Collected data:
┄┄┄┄┄┄┄┄┄┄

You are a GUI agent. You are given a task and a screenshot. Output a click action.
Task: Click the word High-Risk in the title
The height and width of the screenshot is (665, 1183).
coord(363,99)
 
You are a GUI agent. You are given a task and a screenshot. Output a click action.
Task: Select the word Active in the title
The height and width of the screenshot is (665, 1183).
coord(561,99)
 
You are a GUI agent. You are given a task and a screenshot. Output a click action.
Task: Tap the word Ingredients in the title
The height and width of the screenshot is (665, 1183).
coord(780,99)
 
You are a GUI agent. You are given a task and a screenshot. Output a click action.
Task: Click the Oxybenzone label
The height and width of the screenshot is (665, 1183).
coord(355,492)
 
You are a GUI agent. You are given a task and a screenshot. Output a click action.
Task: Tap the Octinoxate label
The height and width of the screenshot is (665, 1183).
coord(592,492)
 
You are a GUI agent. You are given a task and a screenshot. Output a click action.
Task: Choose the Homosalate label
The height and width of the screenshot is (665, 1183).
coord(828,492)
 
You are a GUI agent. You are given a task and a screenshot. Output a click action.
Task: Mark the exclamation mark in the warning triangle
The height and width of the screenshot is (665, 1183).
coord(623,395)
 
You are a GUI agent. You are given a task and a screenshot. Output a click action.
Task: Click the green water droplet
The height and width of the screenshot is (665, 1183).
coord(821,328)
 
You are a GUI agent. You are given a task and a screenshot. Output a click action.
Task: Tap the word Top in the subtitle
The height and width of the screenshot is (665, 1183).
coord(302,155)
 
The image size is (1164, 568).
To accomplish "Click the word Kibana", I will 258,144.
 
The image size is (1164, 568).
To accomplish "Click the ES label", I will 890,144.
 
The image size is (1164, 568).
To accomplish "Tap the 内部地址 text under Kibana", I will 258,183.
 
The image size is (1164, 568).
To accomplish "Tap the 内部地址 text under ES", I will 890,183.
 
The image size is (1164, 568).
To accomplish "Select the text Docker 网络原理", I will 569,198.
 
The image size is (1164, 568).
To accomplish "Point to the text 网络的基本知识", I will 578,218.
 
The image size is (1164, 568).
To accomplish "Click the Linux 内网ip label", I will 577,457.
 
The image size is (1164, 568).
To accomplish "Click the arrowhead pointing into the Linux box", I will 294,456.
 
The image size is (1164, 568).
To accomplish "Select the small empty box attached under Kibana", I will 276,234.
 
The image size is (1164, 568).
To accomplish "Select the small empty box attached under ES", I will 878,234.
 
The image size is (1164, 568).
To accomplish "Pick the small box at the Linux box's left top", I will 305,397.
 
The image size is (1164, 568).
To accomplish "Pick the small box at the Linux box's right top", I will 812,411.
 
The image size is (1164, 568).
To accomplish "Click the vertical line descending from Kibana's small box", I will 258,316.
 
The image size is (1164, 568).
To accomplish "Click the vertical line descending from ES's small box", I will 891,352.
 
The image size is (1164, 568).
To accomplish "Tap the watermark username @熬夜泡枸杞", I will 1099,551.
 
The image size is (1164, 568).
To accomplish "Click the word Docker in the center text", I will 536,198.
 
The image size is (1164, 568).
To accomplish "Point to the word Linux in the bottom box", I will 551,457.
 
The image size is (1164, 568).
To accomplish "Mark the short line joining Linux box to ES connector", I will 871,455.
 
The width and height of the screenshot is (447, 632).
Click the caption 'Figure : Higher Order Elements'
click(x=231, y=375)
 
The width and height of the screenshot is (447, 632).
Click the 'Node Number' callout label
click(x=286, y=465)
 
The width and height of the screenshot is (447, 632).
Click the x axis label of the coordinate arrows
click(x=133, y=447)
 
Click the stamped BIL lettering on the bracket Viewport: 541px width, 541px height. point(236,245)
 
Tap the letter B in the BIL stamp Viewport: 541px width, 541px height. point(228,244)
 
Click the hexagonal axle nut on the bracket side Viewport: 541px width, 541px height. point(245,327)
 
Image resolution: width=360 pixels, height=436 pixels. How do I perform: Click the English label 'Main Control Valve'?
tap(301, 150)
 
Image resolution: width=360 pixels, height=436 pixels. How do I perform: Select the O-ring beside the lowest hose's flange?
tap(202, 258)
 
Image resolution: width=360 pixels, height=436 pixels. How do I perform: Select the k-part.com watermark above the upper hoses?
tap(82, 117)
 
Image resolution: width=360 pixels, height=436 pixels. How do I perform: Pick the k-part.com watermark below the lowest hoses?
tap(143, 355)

┄┄┄┄┄┄┄┄┄┄

## What to do
Rewrite the listing from the line that has "Click the stamped" through the line that has "tap(82, 117)", changing every "bracket" to "mount" and leaving all else unchanged.

## Answer to the task
Click the stamped BIL lettering on the mount Viewport: 541px width, 541px height. point(236,245)
 
Tap the letter B in the BIL stamp Viewport: 541px width, 541px height. point(228,244)
 
Click the hexagonal axle nut on the mount side Viewport: 541px width, 541px height. point(245,327)
 
Image resolution: width=360 pixels, height=436 pixels. How do I perform: Click the English label 'Main Control Valve'?
tap(301, 150)
 
Image resolution: width=360 pixels, height=436 pixels. How do I perform: Select the O-ring beside the lowest hose's flange?
tap(202, 258)
 
Image resolution: width=360 pixels, height=436 pixels. How do I perform: Select the k-part.com watermark above the upper hoses?
tap(82, 117)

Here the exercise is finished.